* [PROBLEM REQUIREMENTS]: Among the records, which lines hold the word "title"? Pick them out.

----- EXERCISE MATERIAL -----

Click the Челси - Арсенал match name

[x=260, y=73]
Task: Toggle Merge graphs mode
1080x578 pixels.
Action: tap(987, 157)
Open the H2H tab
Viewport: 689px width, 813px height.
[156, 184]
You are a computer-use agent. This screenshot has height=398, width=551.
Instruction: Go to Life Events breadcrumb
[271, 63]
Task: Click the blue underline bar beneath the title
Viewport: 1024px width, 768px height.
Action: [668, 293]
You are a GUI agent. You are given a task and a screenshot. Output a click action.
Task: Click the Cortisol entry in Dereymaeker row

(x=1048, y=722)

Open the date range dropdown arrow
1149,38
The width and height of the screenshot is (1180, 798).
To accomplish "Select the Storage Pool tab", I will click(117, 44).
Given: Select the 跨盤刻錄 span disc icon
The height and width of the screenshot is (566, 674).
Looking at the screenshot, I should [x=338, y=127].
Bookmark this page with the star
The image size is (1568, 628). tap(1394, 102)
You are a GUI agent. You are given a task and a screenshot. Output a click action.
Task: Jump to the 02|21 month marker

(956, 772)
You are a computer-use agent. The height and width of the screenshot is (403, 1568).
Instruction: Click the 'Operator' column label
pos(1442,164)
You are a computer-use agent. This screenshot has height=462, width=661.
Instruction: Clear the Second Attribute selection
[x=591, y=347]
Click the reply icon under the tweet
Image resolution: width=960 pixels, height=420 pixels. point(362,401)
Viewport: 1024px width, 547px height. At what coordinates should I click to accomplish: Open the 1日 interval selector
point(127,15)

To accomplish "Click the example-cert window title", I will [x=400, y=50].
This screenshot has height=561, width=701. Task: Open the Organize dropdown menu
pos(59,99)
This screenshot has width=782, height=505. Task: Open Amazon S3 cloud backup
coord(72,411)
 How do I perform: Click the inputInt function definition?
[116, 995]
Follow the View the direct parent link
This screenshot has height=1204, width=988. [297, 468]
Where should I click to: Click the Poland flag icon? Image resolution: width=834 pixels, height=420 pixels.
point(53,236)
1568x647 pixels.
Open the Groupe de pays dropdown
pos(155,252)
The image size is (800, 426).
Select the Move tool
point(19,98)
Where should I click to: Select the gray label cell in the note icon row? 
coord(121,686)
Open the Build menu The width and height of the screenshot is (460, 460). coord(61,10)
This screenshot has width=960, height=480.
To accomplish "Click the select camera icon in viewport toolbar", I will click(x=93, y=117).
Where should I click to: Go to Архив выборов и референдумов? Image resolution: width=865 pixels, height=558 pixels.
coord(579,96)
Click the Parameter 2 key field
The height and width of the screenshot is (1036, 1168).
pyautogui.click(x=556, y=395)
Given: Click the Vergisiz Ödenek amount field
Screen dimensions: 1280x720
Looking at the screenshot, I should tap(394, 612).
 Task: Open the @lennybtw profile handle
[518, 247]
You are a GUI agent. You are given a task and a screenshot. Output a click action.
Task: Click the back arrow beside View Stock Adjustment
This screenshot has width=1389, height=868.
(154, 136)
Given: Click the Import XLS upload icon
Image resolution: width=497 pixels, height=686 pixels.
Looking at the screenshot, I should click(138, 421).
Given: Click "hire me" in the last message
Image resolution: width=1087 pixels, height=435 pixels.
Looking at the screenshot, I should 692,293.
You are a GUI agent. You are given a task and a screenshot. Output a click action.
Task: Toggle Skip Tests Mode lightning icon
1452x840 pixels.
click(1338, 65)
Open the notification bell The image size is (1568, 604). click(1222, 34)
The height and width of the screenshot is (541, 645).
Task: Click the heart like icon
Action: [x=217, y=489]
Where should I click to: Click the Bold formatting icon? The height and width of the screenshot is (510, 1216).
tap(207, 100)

-----

* [RESPONSE AREA]:
Task: Click the blue underline bar beneath the title
To accomplish "Click the example-cert window title", I will [x=400, y=50].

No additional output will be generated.